2.12.2011   

NL

Publicatieblad van de Europese Unie

CE 351/8


Dinsdag 6 juli 2010
Bijdrage van het regionaal beleid van de EU aan de bestrijding van de financieel-economische crisis, onder speciale verwijzing naar doelstelling 2

P7_TA(2010)0255

Resolutie van het Europees Parlement van 6 juli 2010 over de bijdrage van het regionaal beleid van de EU aan de bestrijding van de financieel-economische crisis, onder speciale verwijzing naar doelstelling 2 (2009/2234(INI))

2011/C 351 E/02

Het Europees Parlement,

gezien het werkdocument van de Commissie getiteld: Raadpleging over de toekomstige „EU 2020”-strategie (COM(2009)0647),

gezien de mededeling van de Commissie getiteld „Cohesiebeleid: strategisch verslag 2010 over de uitvoering van de programma's 2007-2013” (COM(2010)0110,

gezien het zesde voortgangsverslag van de Commissie over de economische en sociale cohesie (COM(2009)0295),

gezien de mededeling van de Commissie getiteld „Op weg naar Europees herstel” (COM(2009)0114),

gezien de mededeling van de Commissie „Cohesiebeleid: investeren in de reële economie” (COM(2008)0876),

gezien de mededeling van de Commissie getiteld „Nieuwe vaardigheden voor nieuwe banen: anticipatie op en onderlinge afstemming van de arbeidsmarkt- en vaardigheidsbehoeften” (COM(2008)0868),

gezien de mededeling van de Commissie getiteld „Een Europees economisch herstelplan” (COM(2008)0800),

gezien de mededeling van de Commissie getiteld „Van financiële crisis naar herstel: een Europees actiekader” (COM(2008)0706),

gezien de aanbeveling van de Raad inzake de actualisering voor 2009 van de globale richtsnoeren voor het economisch beleid van de lidstaten en de Gemeenschap en inzake de tenuitvoerlegging van het werkgelegenheidsbeleid van de lidstaten (COM(2009)0034),

gezien de nationale strategische verslagen van de lidstaten voor 2009,

gelet op Verordening (EG) nr. 1083/2006 van de Raad van 11 juli 2006 houdende algemene bepalingen inzake het Europees Fonds voor Regionale Ontwikkeling, het Europees Sociaal Fonds en het Cohesiefonds en tot intrekking van Verordening (EG) nr. 1260/1999 (1),

onder verwijzing naar zijn resolutie van 11 maart 2009 over het cohesiebeleid: investeren in de reële economie (2),

gezien het advies van het Comité van de Regio's over het zesde voortgangsverslag van de Commissie over de economische en sociale cohesie (COTER-IV-027),

gezien de European Economic Forecast – Autumn 2009/European Economy 10/2009 – van het Directoraat-generaal economische en financiële zaken van de Commissie,

gezien het kwartaalverslag over de eurozone – volume 8 nr. 4 (2009) – van het Directoraat-generaal economische en financiële zaken van de Commissie,

gelet op artikel 48 van zijn Reglement,

gezien het verslag van de Commissie regionale ontwikkeling (A7-0206/2010),

A.

=== Verstrekte gegevens ===
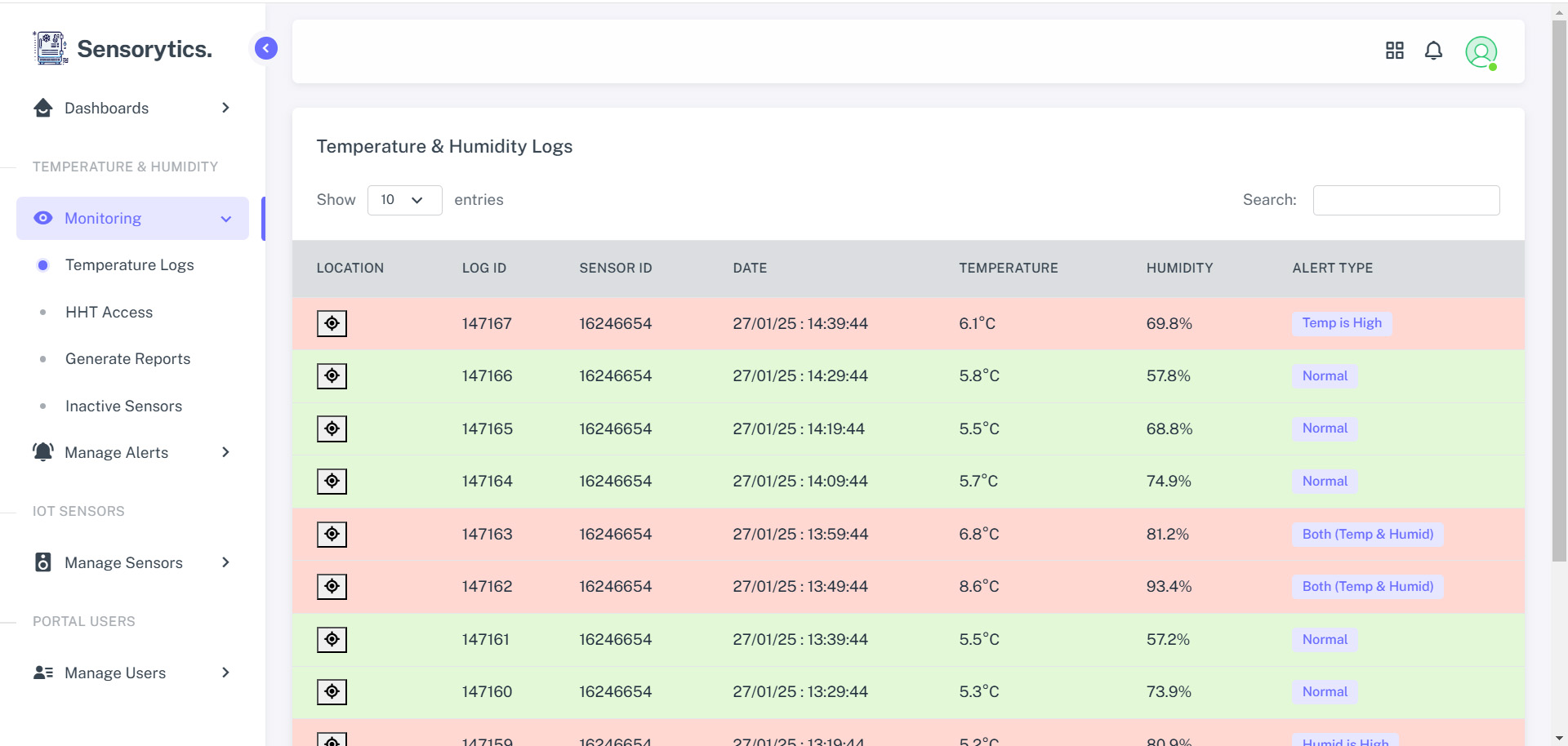Image resolution: width=1568 pixels, height=746 pixels.
Task: Collapse the Monitoring section
Action: (x=132, y=219)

=== Opdrachten ===
1) Van welke commissie is het verslag A7-0206/2010 dat in de resolutie over het regionaal beleid wordt genoemd?
2) Pak de resolutie over het regionaal beleid weer op na de laatste regel en schrijf die verder.

=== Resultaten per opdracht ===
1) Van de Commissie regionale ontwikkeling.

2)
overwegende dat in de periode 2000-2006 69,8 miljoen Europeanen (d.w.z. 15,2 % van de totale bevolking) in gebieden van doelstelling 2 leefden en steun ten belope van in totaal 22,5 miljard EUR (9,6 % van de totale middelen) ontvingen, er 730 000 bruto arbeidsplaatsen zijn gecreëerd, de meeste indicatoren (betreffende werkgelegenheid, innovatie, onderzoek en ontwikkeling (O&O), arbeidsparticipatie, onderwijs en opleiding, levenslang leren) een positief beeld te zien gaven terwijl het beeld bij andere indicatoren (directe buitenlandse investeringen, productiviteit) slechter was dan dat van de convergentieregio's, en dat deze gebieden wat de ontwikkeling van het bbp per hoofd van de bevolking betreft in vergelijking met het EU-gemiddelde weliswaar beter scoren (122 %) dan de convergentieregio's (59 %), maar in de genoemde periode toch een daling van 4,4 % laten zien,

B.

overwegende dat na de hervorming van 2006 doelstelling 2 nu betrekking heeft op verbetering van de regionale productiviteit en werkgelegenheid, in totaal 168 regio's in 19 lidstaten betreft met 314 miljoen inwoners, en voor de periode 2007-2013 beschikt over een financieringsbedrag van 54,7 miljard EUR (iets minder dan 16 % van de totale middelen), waarvan ongeveer 74 % bedoeld is voor kennisverbetering en innovatie (33,7 %) en voor méér en betere banen (40 %),

C.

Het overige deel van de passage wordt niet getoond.